Taking your Rust kmeans as an example, everything inside the kmeans library (i.e. everything outside bin/kmeans.rs), could have been done in a single file like so:

extern crate serialize;

pub mod algo {
    // Contents of algo/mod.rs
}
pub mod point {
    // Contents of point/mod.rs
}

All something like pub mod algo; (i.e. a semicolon instead of braces) does is tell the compiler to read the contents of the module from either algo.rs or mod/algo.rs.

This is unlike... every conventional language I can think of, in that the module hierarchy usually isn't part of the source itself, but rather how the source is organised on disk. I actually quite like that Rust puts this back in the source, as it means the literal source text is a more complete description of the program. It also means you can do things like define modules inline. This is really nice when you're talking about a very small module, or a module that's really just an implementation detail.

But, as you correctly noted, this does cause confusion.

Your point was that the convention for modules was unable to express in a way you wanted. I just demonstrated it was possible.

Had your point (in the blog) been on the complexity of the module system I'd agree somewhat. Having several modules in same file and same module in several files is quite daunting task to understand. It wasn't about that.

As for only one way to do it, IIRC Python also allows similar stuff with either having your module be located in a single file foo.py or having a directory foo with __init__.py. The reason folder + mod.rs is used so it will potentially allow for finer grained control of visibility. You might want some things you use internally not leak out to library users.

Hmm, which part confused you? I hoped it would be clear that you can declare module foo by either making a file foo.rs or by making a folder foo with a file mod.rs (or declaring a mod foo { ...}). Rust has three ways to define modules.

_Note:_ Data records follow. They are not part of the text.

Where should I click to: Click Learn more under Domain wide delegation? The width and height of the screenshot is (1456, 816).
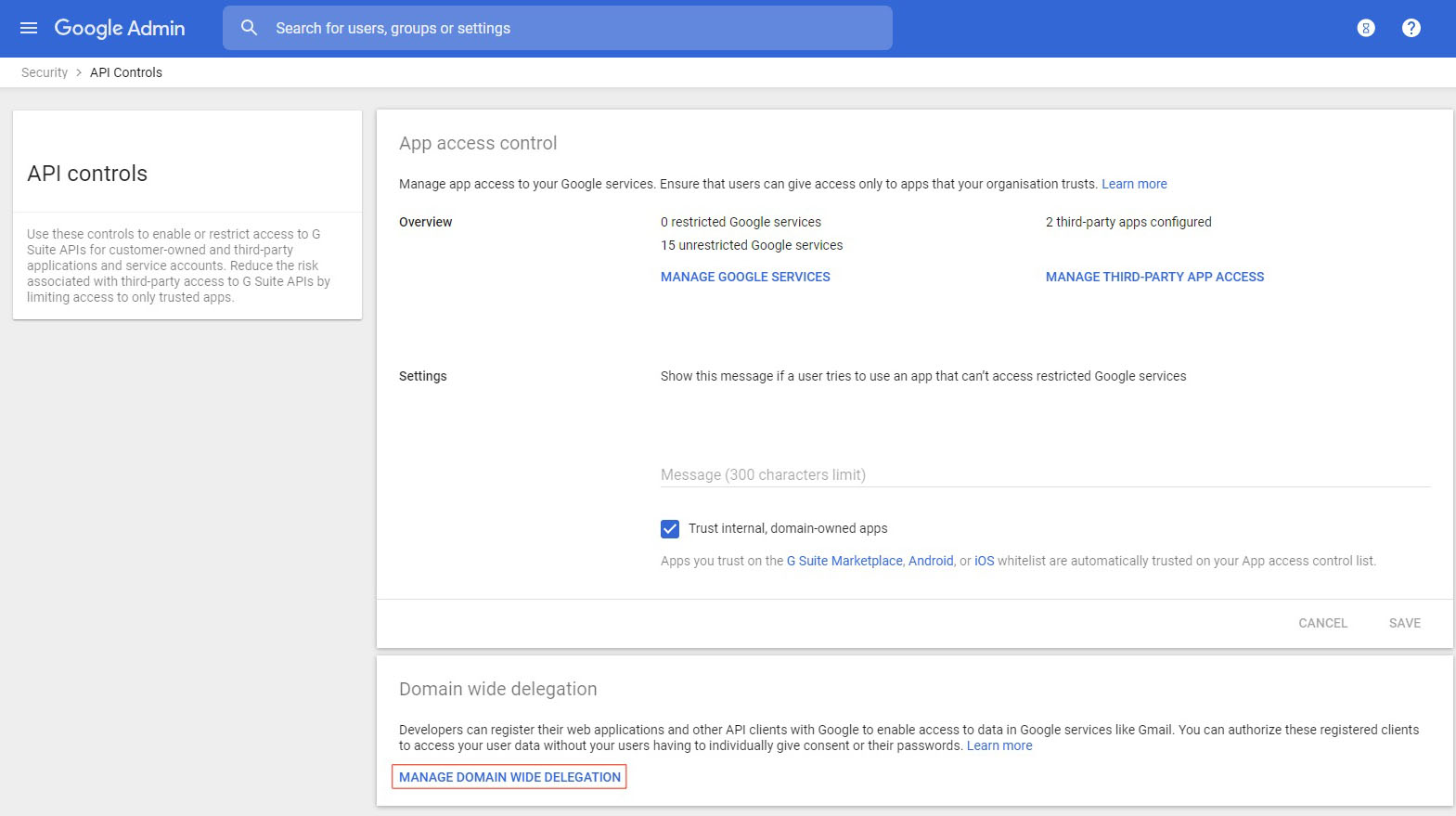999,745
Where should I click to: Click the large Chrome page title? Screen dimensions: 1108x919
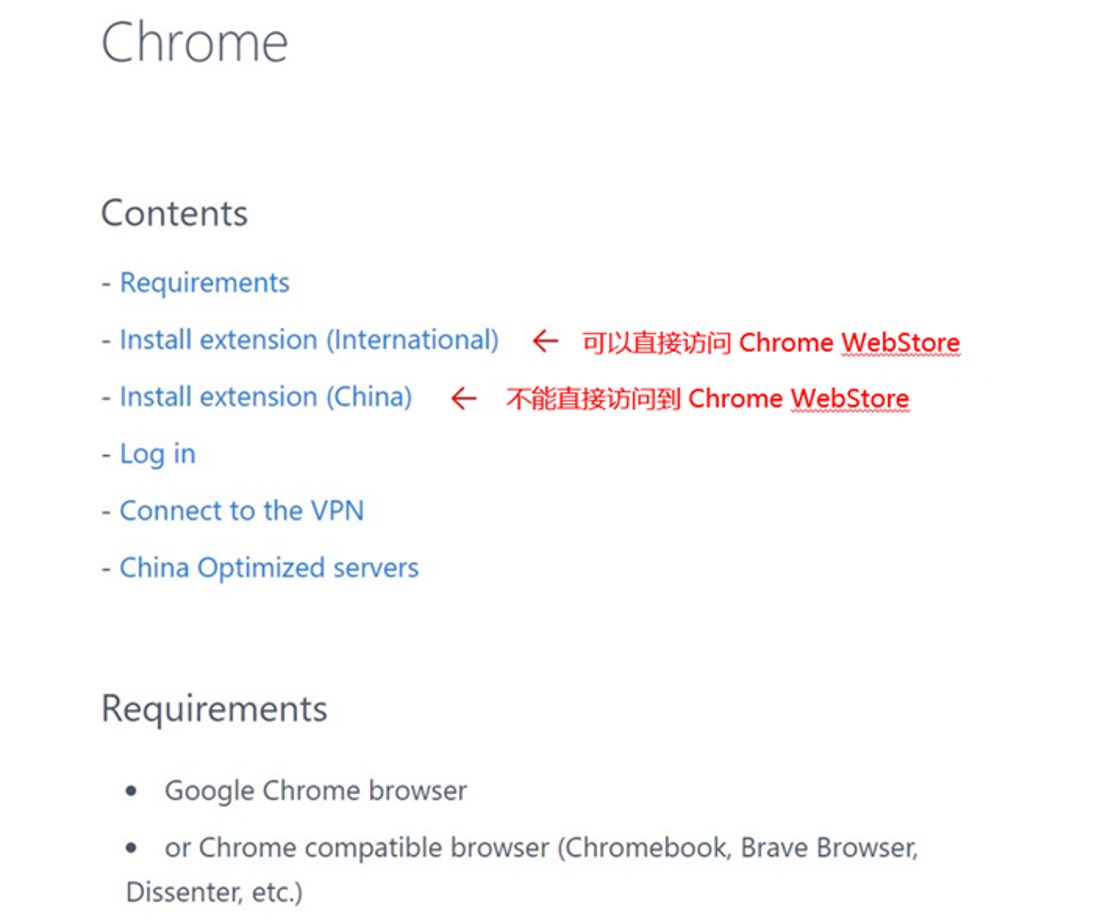click(x=194, y=42)
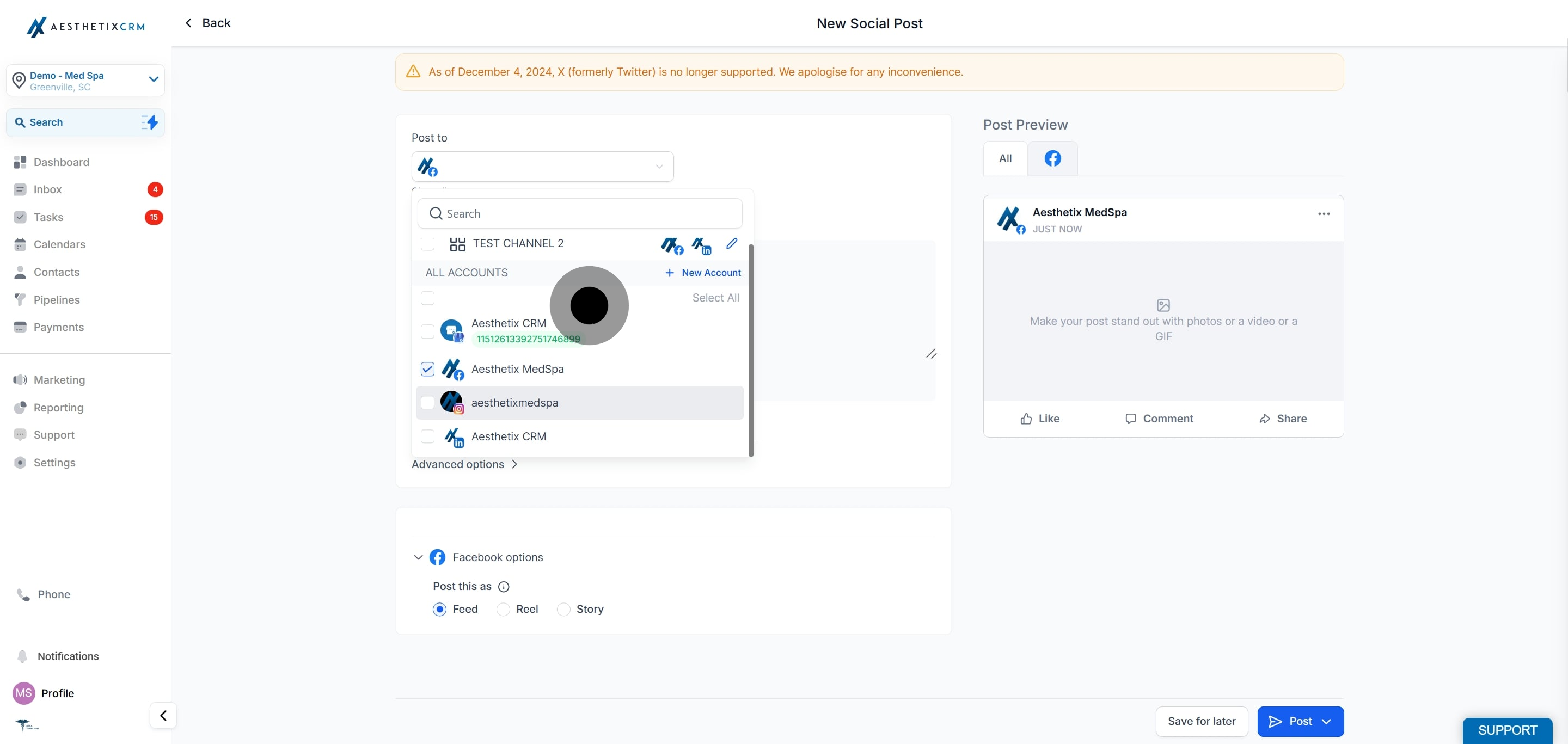Select the Reel radio button
This screenshot has height=744, width=1568.
pos(503,609)
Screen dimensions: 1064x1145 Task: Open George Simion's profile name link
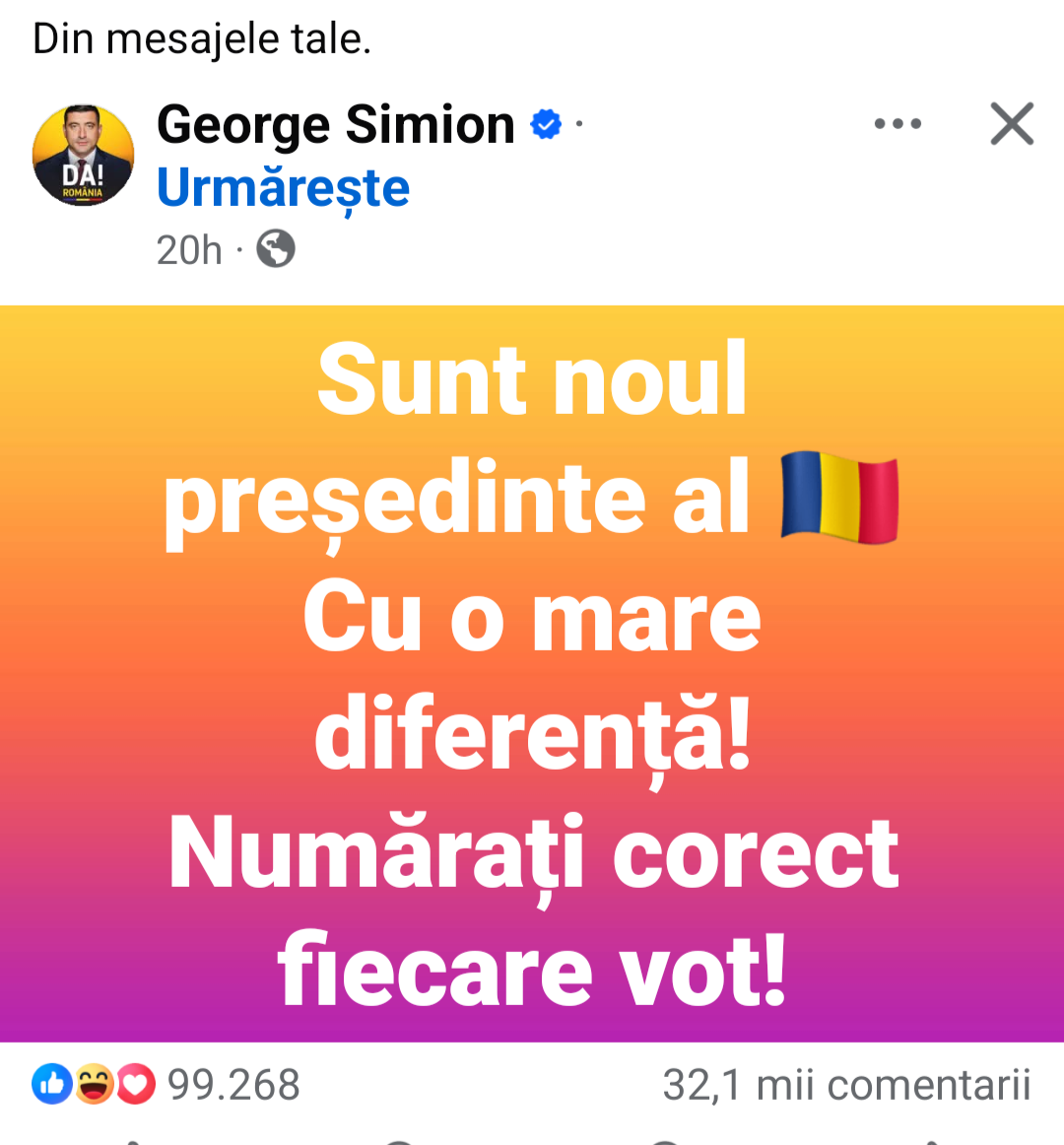point(336,125)
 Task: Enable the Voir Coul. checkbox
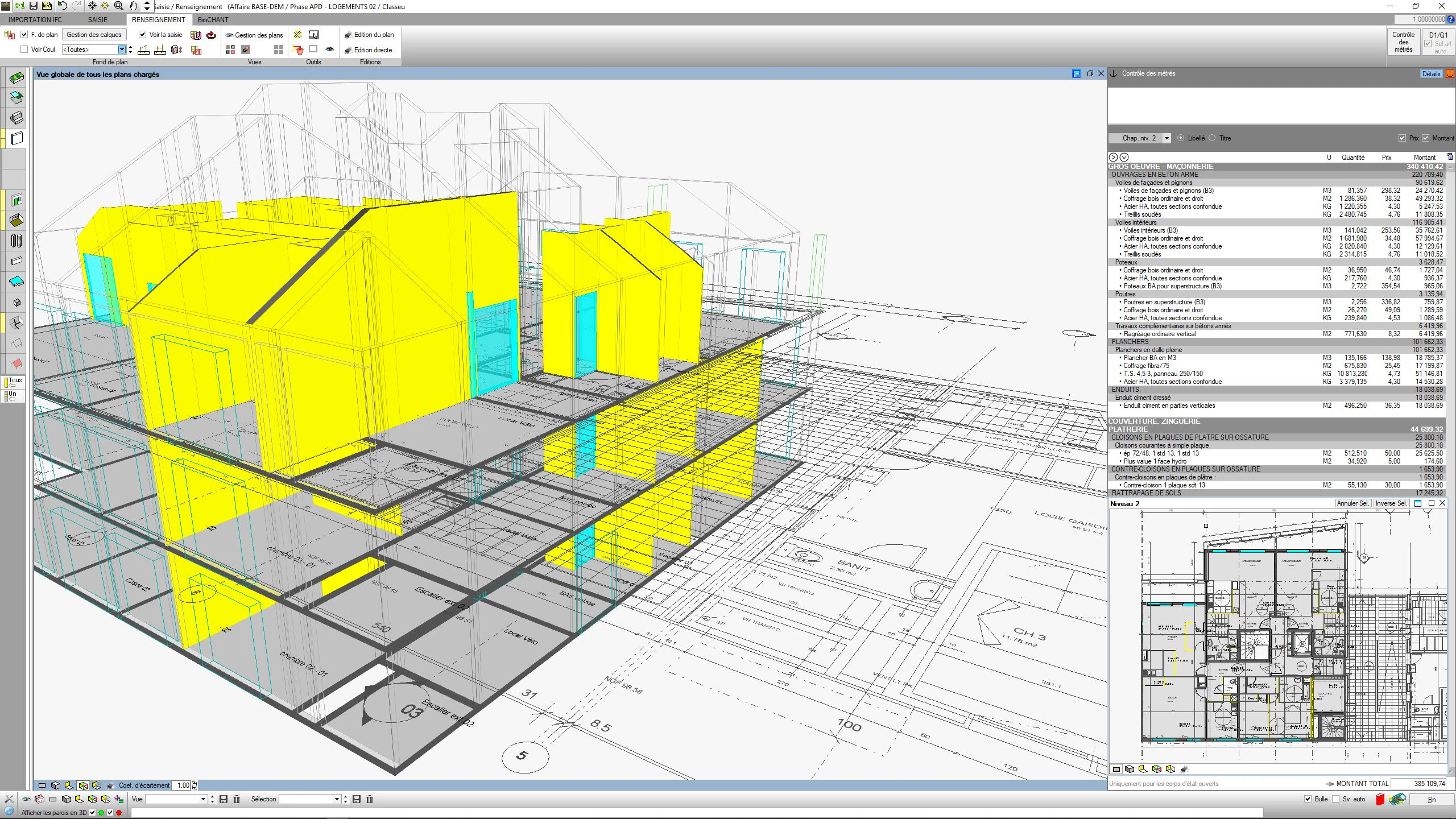[x=24, y=49]
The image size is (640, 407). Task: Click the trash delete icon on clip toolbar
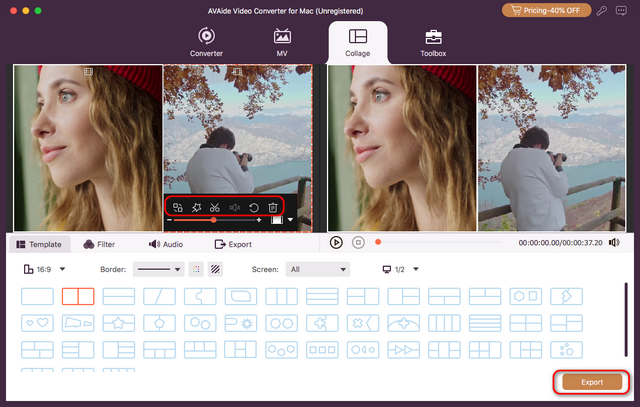click(272, 207)
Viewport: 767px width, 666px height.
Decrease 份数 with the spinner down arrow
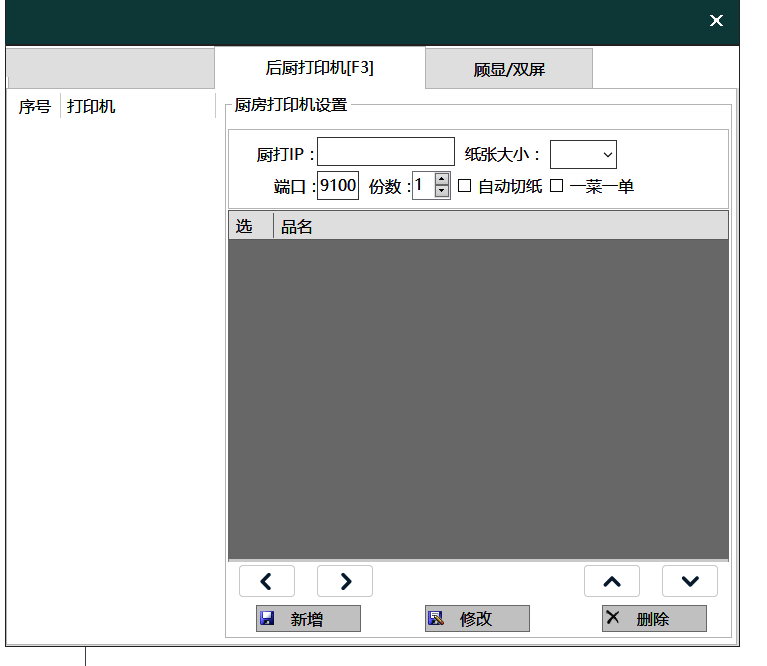(x=442, y=191)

Thanks for the new user report! I ran into most of the same stuff when I started learning rust in earnest a few months ago. I think it is clear that Rust will never be an elegant language. It will probably always be a hairy language used only by people who need to do things that are not possible in other languages. There will probably never be a cute manual like leanyouahaskell that can cover darn near every concept in the language; people will probably learn mainly by looking at pre-existing examples for every single feature they need to use. For example, it also took me a long time to figure out how to do trivial stuff with Cargo because there was little documentation, and Rust's module system is complex enough that you will NOT figure it out just by making random but educated guesses on how it works. But within a few months, "If you are a beginner always start with a sufficiently complext template project" will probably just become standard practice.